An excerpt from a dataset
§
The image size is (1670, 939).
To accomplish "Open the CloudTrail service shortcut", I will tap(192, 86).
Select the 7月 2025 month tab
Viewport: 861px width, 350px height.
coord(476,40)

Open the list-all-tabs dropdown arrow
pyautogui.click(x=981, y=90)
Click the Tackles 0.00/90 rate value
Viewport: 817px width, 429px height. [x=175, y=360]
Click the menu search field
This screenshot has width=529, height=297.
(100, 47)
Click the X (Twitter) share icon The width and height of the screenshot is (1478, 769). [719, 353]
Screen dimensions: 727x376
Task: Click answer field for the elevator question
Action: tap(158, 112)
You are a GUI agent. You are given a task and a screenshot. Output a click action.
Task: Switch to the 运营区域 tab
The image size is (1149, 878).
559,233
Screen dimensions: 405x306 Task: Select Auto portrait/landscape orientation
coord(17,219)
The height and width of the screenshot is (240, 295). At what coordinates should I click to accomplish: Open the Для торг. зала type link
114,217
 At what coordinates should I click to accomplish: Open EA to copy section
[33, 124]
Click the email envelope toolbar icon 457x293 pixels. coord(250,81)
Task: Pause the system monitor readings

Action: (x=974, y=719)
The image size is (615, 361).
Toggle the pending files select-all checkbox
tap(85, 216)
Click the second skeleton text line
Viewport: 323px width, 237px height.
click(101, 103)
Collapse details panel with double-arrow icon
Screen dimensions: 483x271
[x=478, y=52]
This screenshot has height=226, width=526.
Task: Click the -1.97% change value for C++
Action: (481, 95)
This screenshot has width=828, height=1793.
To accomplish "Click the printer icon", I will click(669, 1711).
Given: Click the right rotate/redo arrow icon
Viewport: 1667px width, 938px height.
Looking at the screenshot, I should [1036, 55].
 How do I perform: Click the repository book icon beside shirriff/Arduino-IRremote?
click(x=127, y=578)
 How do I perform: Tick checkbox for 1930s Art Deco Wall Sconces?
§
REQUIRED WORK
Write out all of the records above word for word, changing nothing.

EXERCISE SOLUTION
The image size is (1670, 939).
To accomplish "Open the CloudTrail service shortcut", I will tap(192, 86).
Select the 7月 2025 month tab
Viewport: 861px width, 350px height.
coord(476,40)

Open the list-all-tabs dropdown arrow
pyautogui.click(x=981, y=90)
Click the Tackles 0.00/90 rate value
Viewport: 817px width, 429px height. [x=175, y=360]
Click the menu search field
This screenshot has width=529, height=297.
(100, 47)
Click the X (Twitter) share icon The width and height of the screenshot is (1478, 769). [719, 353]
Screen dimensions: 727x376
Task: Click answer field for the elevator question
Action: tap(158, 112)
You are a GUI agent. You are given a task and a screenshot. Output a click action.
Task: Switch to the 运营区域 tab
The image size is (1149, 878).
559,233
Screen dimensions: 405x306 Task: Select Auto portrait/landscape orientation
coord(17,219)
The height and width of the screenshot is (240, 295). At what coordinates should I click to accomplish: Open the Для торг. зала type link
114,217
 At what coordinates should I click to accomplish: Open EA to copy section
[33, 124]
Click the email envelope toolbar icon 457x293 pixels. coord(250,81)
Task: Pause the system monitor readings

Action: (x=974, y=719)
The image size is (615, 361).
Toggle the pending files select-all checkbox
tap(85, 216)
Click the second skeleton text line
Viewport: 323px width, 237px height.
click(101, 103)
Collapse details panel with double-arrow icon
Screen dimensions: 483x271
[x=478, y=52]
This screenshot has height=226, width=526.
Task: Click the -1.97% change value for C++
Action: (481, 95)
This screenshot has width=828, height=1793.
To accomplish "Click the printer icon", I will click(669, 1711).
Given: Click the right rotate/redo arrow icon
Viewport: 1667px width, 938px height.
Looking at the screenshot, I should [1036, 55].
 How do I perform: Click the repository book icon beside shirriff/Arduino-IRremote?
click(x=127, y=578)
 How do I perform: Tick checkbox for 1930s Art Deco Wall Sconces?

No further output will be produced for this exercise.